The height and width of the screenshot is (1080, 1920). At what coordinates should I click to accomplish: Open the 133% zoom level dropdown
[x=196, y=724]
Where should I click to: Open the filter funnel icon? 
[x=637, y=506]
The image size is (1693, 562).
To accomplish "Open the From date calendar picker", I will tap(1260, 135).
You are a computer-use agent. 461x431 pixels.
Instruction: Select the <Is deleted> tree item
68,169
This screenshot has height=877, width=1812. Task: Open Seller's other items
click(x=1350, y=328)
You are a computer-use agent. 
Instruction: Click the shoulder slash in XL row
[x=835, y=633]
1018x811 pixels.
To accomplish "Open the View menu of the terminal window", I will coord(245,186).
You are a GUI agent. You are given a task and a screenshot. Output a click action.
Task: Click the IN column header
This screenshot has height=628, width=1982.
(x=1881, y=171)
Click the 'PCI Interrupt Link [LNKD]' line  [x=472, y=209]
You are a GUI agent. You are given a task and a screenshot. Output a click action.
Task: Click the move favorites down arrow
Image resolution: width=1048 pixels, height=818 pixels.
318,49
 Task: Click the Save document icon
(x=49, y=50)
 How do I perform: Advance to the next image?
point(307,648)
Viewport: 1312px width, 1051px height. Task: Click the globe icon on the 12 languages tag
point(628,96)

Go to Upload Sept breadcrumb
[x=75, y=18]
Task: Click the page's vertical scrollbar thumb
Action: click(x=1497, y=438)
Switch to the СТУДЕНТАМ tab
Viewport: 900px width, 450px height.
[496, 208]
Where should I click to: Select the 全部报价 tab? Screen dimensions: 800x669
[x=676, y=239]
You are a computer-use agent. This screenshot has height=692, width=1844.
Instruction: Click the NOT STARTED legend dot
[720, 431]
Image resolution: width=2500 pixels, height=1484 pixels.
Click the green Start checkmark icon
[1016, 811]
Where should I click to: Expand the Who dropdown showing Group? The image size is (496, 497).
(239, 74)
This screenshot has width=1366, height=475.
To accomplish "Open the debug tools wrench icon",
------------
◆ **Exercise directions**:
Give all of the items above as a Markdown table with two columns, Row and Line, putting each line in its own numbered row and skipping blank lines.

◆ **Solved problem**:
| Row | Line |
|---|---|
| 1 | The height and width of the screenshot is (1080, 1920). At what coordinates should I click to accomplish: Open the 133% zoom level dropdown |
| 2 | [x=196, y=724] |
| 3 | Where should I click to: Open the filter funnel icon?  |
| 4 | [x=637, y=506] |
| 5 | The image size is (1693, 562). |
| 6 | To accomplish "Open the From date calendar picker", I will tap(1260, 135). |
| 7 | You are a computer-use agent. 461x431 pixels. |
| 8 | Instruction: Select the <Is deleted> tree item |
| 9 | 68,169 |
| 10 | This screenshot has height=877, width=1812. Task: Open Seller's other items |
| 11 | click(x=1350, y=328) |
| 12 | You are a computer-use agent.  |
| 13 | Instruction: Click the shoulder slash in XL row |
| 14 | [x=835, y=633] |
| 15 | 1018x811 pixels. |
| 16 | To accomplish "Open the View menu of the terminal window", I will coord(245,186). |
| 17 | You are a GUI agent. You are given a task and a screenshot. Output a click action. |
| 18 | Task: Click the IN column header |
| 19 | This screenshot has height=628, width=1982. |
| 20 | (x=1881, y=171) |
| 21 | Click the 'PCI Interrupt Link [LNKD]' line  [x=472, y=209] |
| 22 | You are a GUI agent. You are given a task and a screenshot. Output a click action. |
| 23 | Task: Click the move favorites down arrow |
| 24 | Image resolution: width=1048 pixels, height=818 pixels. |
| 25 | 318,49 |
| 26 |  Task: Click the Save document icon |
| 27 | (x=49, y=50) |
| 28 |  How do I perform: Advance to the next image? |
| 29 | point(307,648) |
| 30 | Viewport: 1312px width, 1051px height. Task: Click the globe icon on the 12 languages tag |
| 31 | point(628,96) |
| 32 | Go to Upload Sept breadcrumb |
| 33 | [x=75, y=18] |
| 34 | Task: Click the page's vertical scrollbar thumb |
| 35 | Action: click(x=1497, y=438) |
| 36 | Switch to the СТУДЕНТАМ tab |
| 37 | Viewport: 900px width, 450px height. |
| 38 | [496, 208] |
| 39 | Where should I click to: Select the 全部报价 tab? Screen dimensions: 800x669 |
| 40 | [x=676, y=239] |
| 41 | You are a computer-use agent. This screenshot has height=692, width=1844. |
| 42 | Instruction: Click the NOT STARTED legend dot |
| 43 | [720, 431] |
| 44 | Image resolution: width=2500 pixels, height=1484 pixels. |
| 45 | Click the green Start checkmark icon |
| 46 | [1016, 811] |
| 47 | Where should I click to: Expand the Who dropdown showing Group? The image size is (496, 497). |
| 48 | (239, 74) |
| 49 | This screenshot has width=1366, height=475. |
| 50 | To accomplish "Open the debug tools wrench icon", |